• EXERCISE MATERIAL
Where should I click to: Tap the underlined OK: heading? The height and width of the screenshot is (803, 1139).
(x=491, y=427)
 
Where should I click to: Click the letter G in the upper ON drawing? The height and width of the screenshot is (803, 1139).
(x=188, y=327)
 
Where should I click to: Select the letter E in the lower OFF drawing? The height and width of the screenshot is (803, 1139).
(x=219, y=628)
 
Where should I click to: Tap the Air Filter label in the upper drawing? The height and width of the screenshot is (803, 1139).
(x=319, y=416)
---
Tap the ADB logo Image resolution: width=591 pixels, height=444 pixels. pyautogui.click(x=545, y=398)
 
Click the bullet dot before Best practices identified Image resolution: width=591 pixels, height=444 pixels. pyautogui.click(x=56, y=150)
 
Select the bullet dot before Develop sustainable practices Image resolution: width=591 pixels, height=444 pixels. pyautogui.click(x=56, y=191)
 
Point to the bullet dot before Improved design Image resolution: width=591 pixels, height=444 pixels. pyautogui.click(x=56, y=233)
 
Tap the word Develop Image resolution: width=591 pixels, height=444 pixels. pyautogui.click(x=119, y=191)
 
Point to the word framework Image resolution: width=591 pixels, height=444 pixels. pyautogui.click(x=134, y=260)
---
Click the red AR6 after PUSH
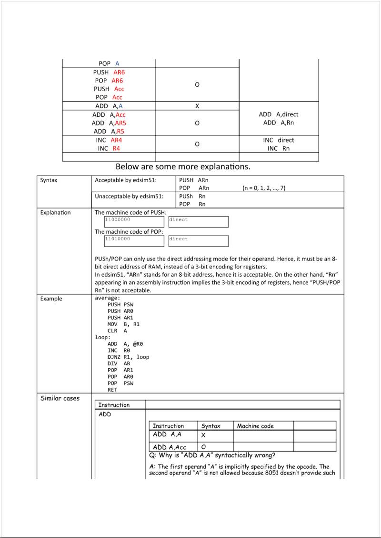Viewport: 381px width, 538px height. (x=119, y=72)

• JOB
Rewrite the records starting at the line that has "Tap the ADB" and ending after the line that has "Point to the word". Replace "bullet dot" with "bullet point" and change nothing else.

• RESPONSE TO THE TASK
Tap the ADB logo Image resolution: width=591 pixels, height=444 pixels. pyautogui.click(x=545, y=398)
 
Click the bullet point before Best practices identified Image resolution: width=591 pixels, height=444 pixels. pyautogui.click(x=56, y=150)
 
Select the bullet point before Develop sustainable practices Image resolution: width=591 pixels, height=444 pixels. pyautogui.click(x=56, y=191)
 
Point to the bullet point before Improved design Image resolution: width=591 pixels, height=444 pixels. pyautogui.click(x=56, y=233)
 
Tap the word Develop Image resolution: width=591 pixels, height=444 pixels. pyautogui.click(x=119, y=191)
 
Point to the word framework Image resolution: width=591 pixels, height=444 pixels. pyautogui.click(x=134, y=260)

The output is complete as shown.